Background Posterior reversible encephalopathy syndrome (PRES) following the development of diabetic ketoacidosis (DKA) is rare and usually occurs in children. This is the first case of DKA following PRES that we know of that occurred in an adult.
Case report We encountered a middle-aged woman with a one-day history of nausea and vomiting who presented with DKA and seizure, along with hallucinations. On presentation, we performed physical examinations and blood biochemistry tests to ascertain the cause of these symptoms. We also performed magnetic resonance imaging (MRI) of her brain, which showed typical brain edema in the bilateral occipital and parietal regions, which indicated PRES. We treated the patient’s symptoms by administering adequate hydration and administering an infusion of insulin of 30 U after breakfast and 15 U after dinner to bring her blood sugar levels under control.

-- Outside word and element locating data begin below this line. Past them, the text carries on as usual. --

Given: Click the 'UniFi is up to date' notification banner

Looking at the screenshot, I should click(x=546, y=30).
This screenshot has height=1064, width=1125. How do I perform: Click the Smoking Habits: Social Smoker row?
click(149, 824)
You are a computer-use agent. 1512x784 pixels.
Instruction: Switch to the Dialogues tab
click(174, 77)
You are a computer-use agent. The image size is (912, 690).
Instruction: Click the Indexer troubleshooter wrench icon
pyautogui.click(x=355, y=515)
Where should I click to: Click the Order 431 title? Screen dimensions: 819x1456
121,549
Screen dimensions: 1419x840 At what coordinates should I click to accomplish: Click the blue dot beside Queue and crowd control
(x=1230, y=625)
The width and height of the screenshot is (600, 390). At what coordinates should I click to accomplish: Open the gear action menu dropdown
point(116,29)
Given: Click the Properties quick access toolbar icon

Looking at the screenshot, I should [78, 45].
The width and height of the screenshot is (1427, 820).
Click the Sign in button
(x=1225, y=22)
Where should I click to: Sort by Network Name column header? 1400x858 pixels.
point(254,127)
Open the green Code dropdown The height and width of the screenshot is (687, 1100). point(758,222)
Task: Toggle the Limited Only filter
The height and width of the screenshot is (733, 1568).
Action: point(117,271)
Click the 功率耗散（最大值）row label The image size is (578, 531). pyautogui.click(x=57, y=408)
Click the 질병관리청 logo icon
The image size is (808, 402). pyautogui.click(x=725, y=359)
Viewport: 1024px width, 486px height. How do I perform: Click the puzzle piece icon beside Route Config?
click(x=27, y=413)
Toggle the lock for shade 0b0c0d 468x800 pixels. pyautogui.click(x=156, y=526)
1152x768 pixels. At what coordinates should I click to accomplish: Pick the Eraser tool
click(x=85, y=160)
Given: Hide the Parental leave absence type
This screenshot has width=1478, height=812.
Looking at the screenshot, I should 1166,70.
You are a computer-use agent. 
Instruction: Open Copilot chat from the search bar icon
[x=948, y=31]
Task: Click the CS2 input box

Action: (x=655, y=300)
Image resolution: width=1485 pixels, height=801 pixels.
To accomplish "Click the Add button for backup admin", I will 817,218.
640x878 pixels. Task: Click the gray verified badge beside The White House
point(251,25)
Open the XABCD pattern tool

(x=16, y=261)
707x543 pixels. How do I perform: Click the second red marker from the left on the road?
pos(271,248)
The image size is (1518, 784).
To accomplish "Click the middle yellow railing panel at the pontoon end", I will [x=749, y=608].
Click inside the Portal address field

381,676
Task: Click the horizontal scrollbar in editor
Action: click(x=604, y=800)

The brain MRI we performed showed hyperintensity of the bilateral occipital and parietal cortexes on a fluid-attenuated inversion recovery T2 weighted image, after which the patient was diagnosed with PRES. The patient was discharged thirteen days after admission with stable blood sugar and blood pressure levels.
Conclusions Physicians should keep this condition in mind as a possible complication of DKA and treat it quickly and efficiently in order to attain a good patient outcome.
This is the first report of DKA-induced PRES in an adult, and physicians should keep this condition in mind as a possible complication of DKA, which is treatable and may have a good prognosis.